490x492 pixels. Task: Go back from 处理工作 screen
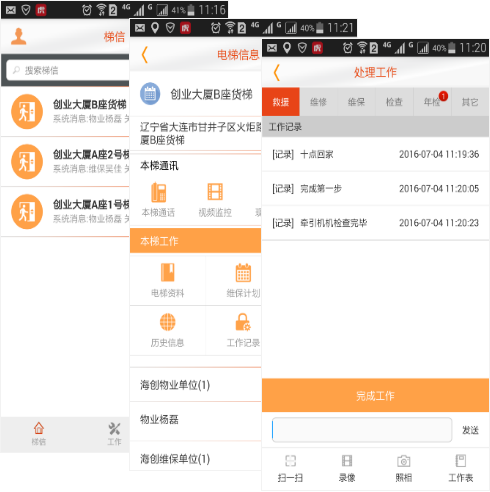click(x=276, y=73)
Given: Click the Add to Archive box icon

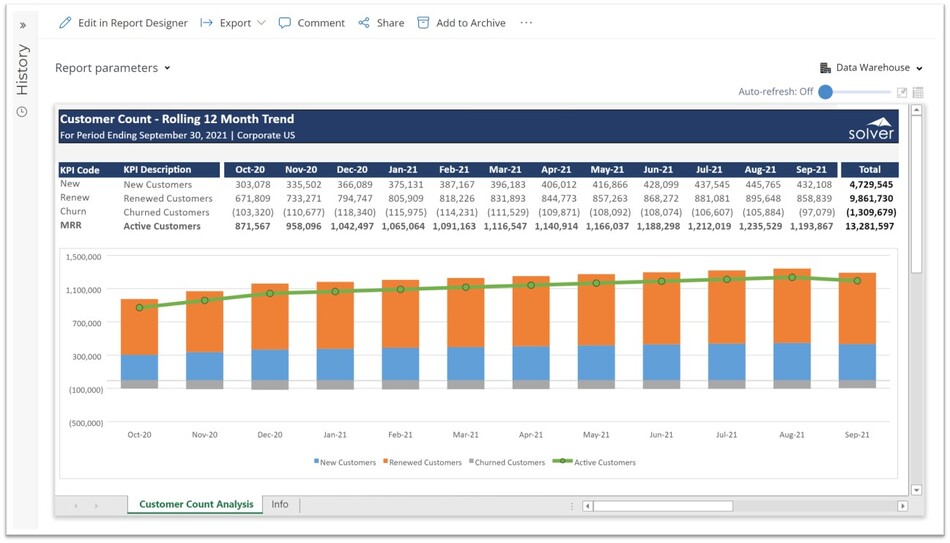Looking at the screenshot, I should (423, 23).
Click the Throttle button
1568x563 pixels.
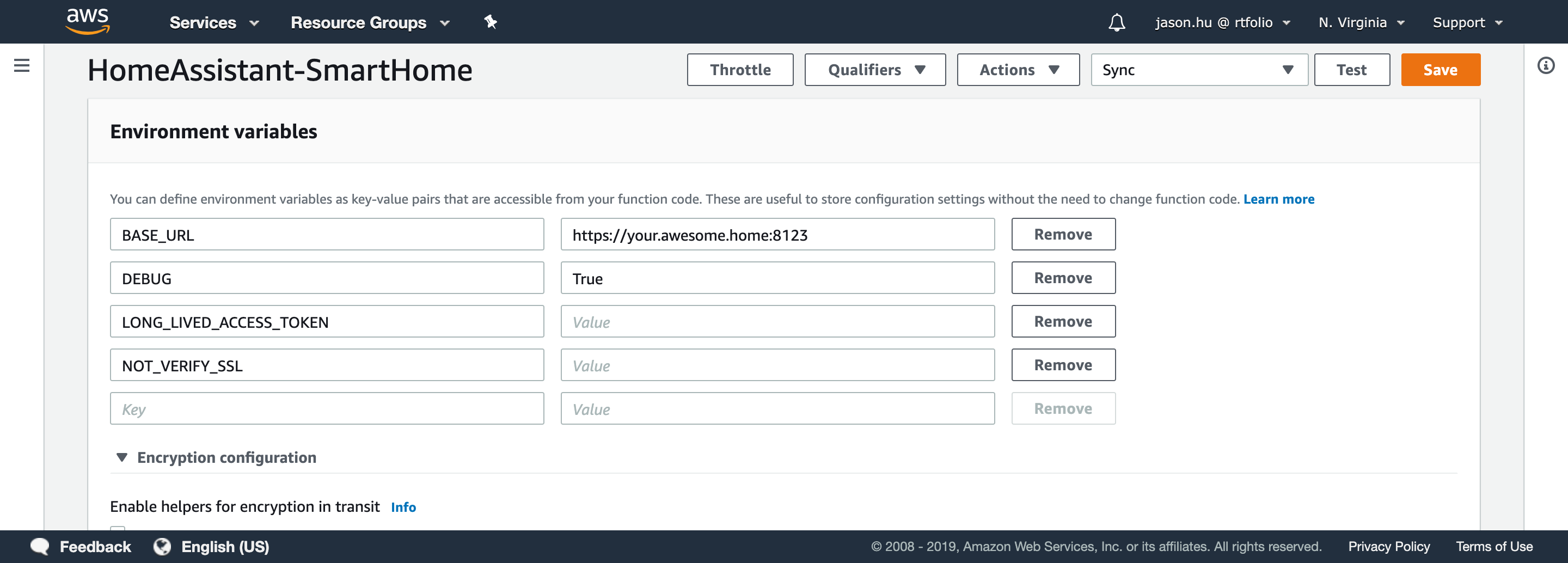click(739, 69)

******

# WHAT YOU WILL DO
Copy out all the lines above, swapping each "pixels" for "px" and changing nothing else, but leave the pictures out.

# RESULT OF THIS TASK
490x492 px. Task: Go back from 处理工作 screen
click(x=276, y=73)
Given: Click the Add to Archive box icon

Looking at the screenshot, I should (423, 23).
Click the Throttle button
1568x563 px.
click(739, 69)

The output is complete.